カントリーロード
とある猫好き
第1話
午前七時。受信トレイに一通の音楽ファイルが届く。
決まった時間。決まった件名。
───差出人不明。
もう慣れたことだ。少年は寝癖をいじりながら、湯気立つ珈琲にため息混じりの息をかける。

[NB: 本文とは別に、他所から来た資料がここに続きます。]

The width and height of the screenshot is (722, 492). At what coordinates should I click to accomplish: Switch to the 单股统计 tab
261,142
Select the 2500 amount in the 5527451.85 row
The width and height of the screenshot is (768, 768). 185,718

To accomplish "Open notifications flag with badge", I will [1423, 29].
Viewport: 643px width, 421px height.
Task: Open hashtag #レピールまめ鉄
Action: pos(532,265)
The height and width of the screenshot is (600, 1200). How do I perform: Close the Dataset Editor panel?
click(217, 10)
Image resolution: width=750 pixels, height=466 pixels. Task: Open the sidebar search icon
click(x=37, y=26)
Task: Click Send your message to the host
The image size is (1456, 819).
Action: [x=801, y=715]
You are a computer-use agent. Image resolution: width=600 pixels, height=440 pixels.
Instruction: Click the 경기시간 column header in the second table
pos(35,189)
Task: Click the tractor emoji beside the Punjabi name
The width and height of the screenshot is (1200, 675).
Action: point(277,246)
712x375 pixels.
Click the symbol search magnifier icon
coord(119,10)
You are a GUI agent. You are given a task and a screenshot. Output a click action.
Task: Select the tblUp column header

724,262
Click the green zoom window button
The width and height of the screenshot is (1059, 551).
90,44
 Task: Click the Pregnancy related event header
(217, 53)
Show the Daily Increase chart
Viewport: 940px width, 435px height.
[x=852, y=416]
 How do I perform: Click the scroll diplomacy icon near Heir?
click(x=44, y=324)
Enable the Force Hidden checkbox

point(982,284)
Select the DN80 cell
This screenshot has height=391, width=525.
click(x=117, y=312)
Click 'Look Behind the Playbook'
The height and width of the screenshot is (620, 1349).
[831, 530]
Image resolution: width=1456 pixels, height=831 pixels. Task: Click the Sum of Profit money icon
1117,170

煙越しに見える再生ボタンにカーソルを合わせ、一呼吸後、マウスを叩く。
流れる音楽は決まってピアノと誰かの歌声。
それになんとオリジナルだ。
音量を上げ、飲むことができなかった珈琲をテーブルに置く。重い腰を上げ、床に落ちた楽譜達を足でどかしながら洗面所に向かう。
顔を洗い、手を拭きながらじっと鏡も見る。
そんな少年をどこか不機嫌な顔が見返す。
いや、やっぱり笑顔だった。
自室に戻り、床に散乱した楽譜を適当にまとめ、クリアファイルに入れる。
───送られてきた音楽は、転調したサビに入る。
私服に着替え、荷物をまとめる。
───サビが終わり、終わりに向かう。
リュックを背負い、湯気が立たなくなった珈琲を一気に飲み干す。
ようやく見慣れてきた東京の景色。
眠ることを知らず。だがそこで暮らす誰しもが夢を見る、そんな都市。
これは故郷に音を置いて上京した青年が、自分の音を取り戻す物語。
流し台には洗われていないコップが一つ、少年の帰りを待っている。